Facilities and Administrative (F&A) costs are real costs of conducting instruction and research. These F&A costs do not disappear simply because a sponsor refuses to pay for them; the University must fund any F&A costs that have not been reimbursed. When direct costs are cost shared, the F&A costs associated with the direct costs are automatically cost shared. PIs may take advantage of the automatic cost sharing of these costs, and include them on the proposal budget. PIs may also include any waived F&A costs as University cost sharing in proposals. (For the Stanford policy on waivers, see Research Policy Handbook 3.10, Indirect Cost Waivers.)
For contracts sponsored by the US Department of Defense (DOD), PIs may cost share the costs associated with the rate differential between the capped and uncapped F&A cost rates. Please contact the Cost and Management Analysis office for the rate differential between the current negotiated capped rate and the uncapped rate.
The accounting system is not capable of tracking cost-shared F&A costs; they will not appear in the expenditure statements. The Office of Sponsored Research will calculate the cost-shared F&A costs based on information from the awarded budget and the accounting system for reporting purposes.
The following expenses cannot be offered as cost sharing commitments in sponsored project proposals:
In addition, cost sharing may not be proposed where the sponsor has explicitly prohibited it (e.g., National Science Foundation).
Identifying and providing resources for cost sharing of direct costs (including equipment) is always the responsibility of the PI. The PI may NOT utilize funds from another federal award as the source of cost sharing, except as authorized by statute. The PI may utilize funds from non-federal awards as the source of cost sharing ONLY when specifically allowed by both parties.
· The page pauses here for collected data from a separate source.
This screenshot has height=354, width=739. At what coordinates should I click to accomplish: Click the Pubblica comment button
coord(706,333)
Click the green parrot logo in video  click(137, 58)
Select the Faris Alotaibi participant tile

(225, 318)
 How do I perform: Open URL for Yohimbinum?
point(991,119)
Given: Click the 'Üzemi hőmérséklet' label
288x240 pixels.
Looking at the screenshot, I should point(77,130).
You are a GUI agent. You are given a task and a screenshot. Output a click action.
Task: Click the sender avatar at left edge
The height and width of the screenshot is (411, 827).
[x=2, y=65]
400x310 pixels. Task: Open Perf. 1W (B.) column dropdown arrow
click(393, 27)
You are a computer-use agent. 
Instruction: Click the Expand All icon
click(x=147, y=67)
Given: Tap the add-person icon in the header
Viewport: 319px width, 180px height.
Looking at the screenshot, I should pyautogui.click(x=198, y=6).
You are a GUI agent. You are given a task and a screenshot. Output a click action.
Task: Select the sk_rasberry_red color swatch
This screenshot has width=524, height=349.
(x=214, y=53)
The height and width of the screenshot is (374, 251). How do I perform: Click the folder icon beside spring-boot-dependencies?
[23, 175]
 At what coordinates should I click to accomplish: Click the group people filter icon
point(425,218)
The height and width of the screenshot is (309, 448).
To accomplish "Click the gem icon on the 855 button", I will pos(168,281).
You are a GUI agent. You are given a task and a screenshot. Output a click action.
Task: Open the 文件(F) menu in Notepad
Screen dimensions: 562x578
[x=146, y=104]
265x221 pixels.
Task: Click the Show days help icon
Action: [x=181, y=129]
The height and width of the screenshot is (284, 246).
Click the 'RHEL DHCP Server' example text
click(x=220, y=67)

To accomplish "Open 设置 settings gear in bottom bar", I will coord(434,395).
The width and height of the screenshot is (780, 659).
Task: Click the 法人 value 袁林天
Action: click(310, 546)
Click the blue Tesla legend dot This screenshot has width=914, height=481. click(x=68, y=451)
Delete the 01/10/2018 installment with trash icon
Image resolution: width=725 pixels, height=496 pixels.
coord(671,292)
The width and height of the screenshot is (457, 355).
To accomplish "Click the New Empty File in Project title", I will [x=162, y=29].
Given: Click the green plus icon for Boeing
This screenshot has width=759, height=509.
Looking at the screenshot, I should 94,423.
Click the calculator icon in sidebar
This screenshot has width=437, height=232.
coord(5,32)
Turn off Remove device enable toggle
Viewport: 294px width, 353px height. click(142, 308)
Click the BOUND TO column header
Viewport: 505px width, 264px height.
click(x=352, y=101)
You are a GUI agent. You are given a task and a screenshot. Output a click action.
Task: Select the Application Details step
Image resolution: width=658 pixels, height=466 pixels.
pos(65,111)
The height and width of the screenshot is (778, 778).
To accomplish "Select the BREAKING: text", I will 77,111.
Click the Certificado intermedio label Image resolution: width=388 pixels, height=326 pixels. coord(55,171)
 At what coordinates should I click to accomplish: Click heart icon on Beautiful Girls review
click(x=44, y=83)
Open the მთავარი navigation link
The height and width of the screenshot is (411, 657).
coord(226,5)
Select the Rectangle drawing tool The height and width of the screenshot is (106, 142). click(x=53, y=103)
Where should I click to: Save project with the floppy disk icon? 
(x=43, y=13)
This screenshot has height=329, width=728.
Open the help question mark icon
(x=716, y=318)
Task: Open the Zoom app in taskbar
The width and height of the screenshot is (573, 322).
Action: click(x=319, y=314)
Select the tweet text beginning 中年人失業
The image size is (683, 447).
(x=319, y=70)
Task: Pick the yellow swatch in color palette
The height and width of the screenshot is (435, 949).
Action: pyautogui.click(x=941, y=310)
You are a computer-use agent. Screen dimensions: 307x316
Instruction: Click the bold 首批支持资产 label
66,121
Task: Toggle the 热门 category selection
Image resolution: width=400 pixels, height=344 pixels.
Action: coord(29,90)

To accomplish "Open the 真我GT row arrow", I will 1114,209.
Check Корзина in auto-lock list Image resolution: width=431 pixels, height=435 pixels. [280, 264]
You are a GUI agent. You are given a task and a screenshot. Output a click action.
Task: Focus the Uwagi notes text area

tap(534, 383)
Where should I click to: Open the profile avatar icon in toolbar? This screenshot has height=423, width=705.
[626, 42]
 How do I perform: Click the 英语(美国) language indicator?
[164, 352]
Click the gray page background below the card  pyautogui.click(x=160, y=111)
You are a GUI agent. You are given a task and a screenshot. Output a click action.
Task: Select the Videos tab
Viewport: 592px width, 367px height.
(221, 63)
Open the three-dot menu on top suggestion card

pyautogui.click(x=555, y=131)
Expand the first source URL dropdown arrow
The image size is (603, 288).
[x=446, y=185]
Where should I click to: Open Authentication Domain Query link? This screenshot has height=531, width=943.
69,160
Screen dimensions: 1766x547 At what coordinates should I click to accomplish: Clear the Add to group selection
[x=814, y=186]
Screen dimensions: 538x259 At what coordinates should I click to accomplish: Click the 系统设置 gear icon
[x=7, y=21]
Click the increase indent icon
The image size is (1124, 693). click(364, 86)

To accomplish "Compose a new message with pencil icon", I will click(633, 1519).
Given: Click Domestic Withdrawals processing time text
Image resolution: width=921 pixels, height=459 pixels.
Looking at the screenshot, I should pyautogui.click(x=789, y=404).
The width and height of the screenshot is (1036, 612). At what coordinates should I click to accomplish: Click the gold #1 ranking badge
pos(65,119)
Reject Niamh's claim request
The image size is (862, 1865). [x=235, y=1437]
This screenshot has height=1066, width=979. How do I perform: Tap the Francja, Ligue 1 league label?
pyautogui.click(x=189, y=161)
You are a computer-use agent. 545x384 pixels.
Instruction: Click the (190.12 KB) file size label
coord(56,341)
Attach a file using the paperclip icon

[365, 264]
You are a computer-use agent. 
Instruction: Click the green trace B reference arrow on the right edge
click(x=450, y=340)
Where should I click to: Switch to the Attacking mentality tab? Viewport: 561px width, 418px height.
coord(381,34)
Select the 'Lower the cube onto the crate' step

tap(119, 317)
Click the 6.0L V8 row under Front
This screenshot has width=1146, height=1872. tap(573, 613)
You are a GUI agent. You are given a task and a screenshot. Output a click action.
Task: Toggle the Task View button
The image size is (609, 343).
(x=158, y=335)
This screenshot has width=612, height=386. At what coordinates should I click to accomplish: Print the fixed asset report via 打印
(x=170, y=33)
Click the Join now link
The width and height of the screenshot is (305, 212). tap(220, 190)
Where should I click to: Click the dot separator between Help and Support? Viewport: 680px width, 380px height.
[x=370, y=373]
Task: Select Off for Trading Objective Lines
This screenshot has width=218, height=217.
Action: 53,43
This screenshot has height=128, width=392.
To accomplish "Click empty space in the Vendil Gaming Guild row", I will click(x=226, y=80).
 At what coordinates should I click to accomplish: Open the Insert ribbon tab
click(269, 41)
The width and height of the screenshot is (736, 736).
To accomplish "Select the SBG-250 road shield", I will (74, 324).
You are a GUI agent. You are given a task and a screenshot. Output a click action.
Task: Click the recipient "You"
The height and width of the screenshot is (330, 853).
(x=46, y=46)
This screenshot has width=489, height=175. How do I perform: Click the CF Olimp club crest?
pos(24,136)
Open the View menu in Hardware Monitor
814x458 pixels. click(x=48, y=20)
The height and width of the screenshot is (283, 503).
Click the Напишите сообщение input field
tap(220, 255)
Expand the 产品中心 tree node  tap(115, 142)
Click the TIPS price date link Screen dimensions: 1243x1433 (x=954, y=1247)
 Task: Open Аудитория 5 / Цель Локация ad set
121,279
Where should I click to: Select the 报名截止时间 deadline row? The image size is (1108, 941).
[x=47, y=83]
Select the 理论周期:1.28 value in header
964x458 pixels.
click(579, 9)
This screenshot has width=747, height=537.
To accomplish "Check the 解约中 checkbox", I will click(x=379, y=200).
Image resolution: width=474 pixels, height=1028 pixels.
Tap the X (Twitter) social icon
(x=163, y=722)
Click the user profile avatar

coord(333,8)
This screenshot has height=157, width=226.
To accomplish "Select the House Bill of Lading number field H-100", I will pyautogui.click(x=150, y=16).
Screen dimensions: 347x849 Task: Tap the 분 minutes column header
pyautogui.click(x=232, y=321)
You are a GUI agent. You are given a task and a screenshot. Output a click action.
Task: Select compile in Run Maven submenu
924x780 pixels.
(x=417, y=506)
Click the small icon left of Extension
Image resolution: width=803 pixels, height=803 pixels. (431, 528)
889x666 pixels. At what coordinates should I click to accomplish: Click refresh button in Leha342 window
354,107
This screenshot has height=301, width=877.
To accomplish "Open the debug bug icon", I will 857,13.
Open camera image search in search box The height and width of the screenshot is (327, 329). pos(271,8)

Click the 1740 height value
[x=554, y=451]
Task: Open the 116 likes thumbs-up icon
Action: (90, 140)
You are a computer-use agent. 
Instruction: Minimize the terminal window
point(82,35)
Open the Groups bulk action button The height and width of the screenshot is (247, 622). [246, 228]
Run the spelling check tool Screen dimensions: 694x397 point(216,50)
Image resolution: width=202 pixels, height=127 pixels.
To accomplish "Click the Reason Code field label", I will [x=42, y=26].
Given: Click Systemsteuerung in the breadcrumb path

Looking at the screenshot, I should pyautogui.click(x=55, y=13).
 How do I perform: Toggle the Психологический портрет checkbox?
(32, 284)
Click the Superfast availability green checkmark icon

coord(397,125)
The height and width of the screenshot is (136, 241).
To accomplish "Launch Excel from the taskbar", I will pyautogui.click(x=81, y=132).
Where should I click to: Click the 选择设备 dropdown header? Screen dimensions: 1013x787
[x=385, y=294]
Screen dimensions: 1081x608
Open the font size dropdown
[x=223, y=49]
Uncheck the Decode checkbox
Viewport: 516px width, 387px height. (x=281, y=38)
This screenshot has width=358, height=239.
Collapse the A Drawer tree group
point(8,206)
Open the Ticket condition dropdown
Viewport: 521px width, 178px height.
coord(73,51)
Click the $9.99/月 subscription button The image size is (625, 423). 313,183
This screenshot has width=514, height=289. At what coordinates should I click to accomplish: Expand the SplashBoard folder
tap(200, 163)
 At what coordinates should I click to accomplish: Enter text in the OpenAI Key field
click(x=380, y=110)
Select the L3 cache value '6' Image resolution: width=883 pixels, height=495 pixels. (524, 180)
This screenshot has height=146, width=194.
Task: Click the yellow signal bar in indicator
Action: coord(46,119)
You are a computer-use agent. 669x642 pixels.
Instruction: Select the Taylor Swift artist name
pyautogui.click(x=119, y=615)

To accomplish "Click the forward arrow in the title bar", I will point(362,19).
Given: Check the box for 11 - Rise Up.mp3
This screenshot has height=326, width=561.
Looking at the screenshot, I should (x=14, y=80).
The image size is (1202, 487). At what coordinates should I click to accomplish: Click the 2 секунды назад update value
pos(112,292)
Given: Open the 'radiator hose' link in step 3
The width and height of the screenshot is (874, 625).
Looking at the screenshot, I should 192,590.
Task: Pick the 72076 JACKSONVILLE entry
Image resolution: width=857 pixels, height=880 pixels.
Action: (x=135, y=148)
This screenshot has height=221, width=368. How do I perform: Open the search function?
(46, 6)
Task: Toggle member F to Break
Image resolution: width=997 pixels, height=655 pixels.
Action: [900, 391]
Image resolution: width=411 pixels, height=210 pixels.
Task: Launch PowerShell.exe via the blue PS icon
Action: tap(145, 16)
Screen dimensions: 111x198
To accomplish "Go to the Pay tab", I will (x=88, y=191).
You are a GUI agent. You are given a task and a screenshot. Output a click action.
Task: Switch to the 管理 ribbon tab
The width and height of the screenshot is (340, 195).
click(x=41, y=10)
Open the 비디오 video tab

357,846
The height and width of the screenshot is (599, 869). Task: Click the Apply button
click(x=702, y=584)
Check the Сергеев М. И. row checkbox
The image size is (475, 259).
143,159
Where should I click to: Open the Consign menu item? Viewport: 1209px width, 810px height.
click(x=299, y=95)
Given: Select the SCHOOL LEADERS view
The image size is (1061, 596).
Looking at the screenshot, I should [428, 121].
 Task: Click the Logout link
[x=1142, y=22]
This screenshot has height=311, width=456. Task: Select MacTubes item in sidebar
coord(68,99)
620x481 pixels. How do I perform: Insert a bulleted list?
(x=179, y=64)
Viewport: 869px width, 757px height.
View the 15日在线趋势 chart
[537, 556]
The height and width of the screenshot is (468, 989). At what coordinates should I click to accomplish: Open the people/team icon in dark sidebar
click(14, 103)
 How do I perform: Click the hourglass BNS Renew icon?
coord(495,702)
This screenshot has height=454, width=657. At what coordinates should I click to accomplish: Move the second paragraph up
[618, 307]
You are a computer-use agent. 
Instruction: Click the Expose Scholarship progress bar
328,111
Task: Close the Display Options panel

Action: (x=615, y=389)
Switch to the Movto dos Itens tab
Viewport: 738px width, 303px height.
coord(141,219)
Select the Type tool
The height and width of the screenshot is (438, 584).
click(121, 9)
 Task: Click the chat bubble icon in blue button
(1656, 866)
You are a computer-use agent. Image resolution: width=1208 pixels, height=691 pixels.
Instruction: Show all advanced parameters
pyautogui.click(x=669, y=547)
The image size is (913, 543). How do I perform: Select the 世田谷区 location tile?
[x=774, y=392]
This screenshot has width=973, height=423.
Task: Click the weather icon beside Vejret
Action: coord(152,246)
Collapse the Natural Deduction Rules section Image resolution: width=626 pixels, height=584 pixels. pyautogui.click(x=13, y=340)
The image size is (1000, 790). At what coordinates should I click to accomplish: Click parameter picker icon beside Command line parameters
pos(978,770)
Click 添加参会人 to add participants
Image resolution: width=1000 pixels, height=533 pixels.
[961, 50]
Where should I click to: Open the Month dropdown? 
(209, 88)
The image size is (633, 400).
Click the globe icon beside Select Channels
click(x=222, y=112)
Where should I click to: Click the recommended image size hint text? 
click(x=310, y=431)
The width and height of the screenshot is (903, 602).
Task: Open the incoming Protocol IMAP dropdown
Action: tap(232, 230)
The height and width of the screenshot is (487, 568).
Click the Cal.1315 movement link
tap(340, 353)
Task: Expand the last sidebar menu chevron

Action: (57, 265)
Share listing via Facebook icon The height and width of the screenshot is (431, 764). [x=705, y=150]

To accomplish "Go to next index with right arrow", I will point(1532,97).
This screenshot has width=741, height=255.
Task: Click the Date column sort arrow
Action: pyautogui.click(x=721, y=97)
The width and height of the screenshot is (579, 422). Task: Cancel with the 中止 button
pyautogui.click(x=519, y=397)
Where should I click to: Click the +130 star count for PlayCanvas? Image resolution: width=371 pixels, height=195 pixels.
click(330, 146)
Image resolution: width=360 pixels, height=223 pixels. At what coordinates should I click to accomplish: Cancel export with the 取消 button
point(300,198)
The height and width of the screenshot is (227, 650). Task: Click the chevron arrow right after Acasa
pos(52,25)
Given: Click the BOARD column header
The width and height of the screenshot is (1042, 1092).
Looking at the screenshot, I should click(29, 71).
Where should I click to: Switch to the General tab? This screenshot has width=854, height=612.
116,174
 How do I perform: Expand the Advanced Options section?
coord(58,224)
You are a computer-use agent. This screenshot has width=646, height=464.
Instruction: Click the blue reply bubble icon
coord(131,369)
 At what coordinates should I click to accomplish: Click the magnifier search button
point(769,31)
Funds for cost-shared expenditures are typically identified from among gift, endowment income, operating budget (except in the School of Medicine), or other department designated funds.
After the end of the project performance period, when unanticipated project expenses result in more charges to a sponsored account than were funded, the amount of the overdraft must be included in the University’s modified total direct cost base for calculation of the F&A rate. An overdraft does not represent cost sharing but is accounted for in the same manner.
The actual effort and other costs required to accomplish the goals of a sponsored project might differ from what was proposed and awarded. The total costs could decrease due to changes in programmatic needs. When there is cost sharing on such projects, the sponsor may need to be consulted to determine if the reduction can be applied to either the University's committed cost sharing or to both sponsor and University resource contributions on a pro rata basis. Otherwise, the sponsor's share is reduced and the University’s entire cost sharing commitment must be met. The PI or the PI's departmental or research administrator must consult with the Office of Sponsored Research before the sponsor is contacted.
The Office of Sponsored Research is responsible for providing information to sponsoring agencies that demonstrate the University has fulfilled the cost sharing commitments that it made as a condition of receiving external sponsorship. An overdraft in not considered cost sharing and is not reported to a sponsor.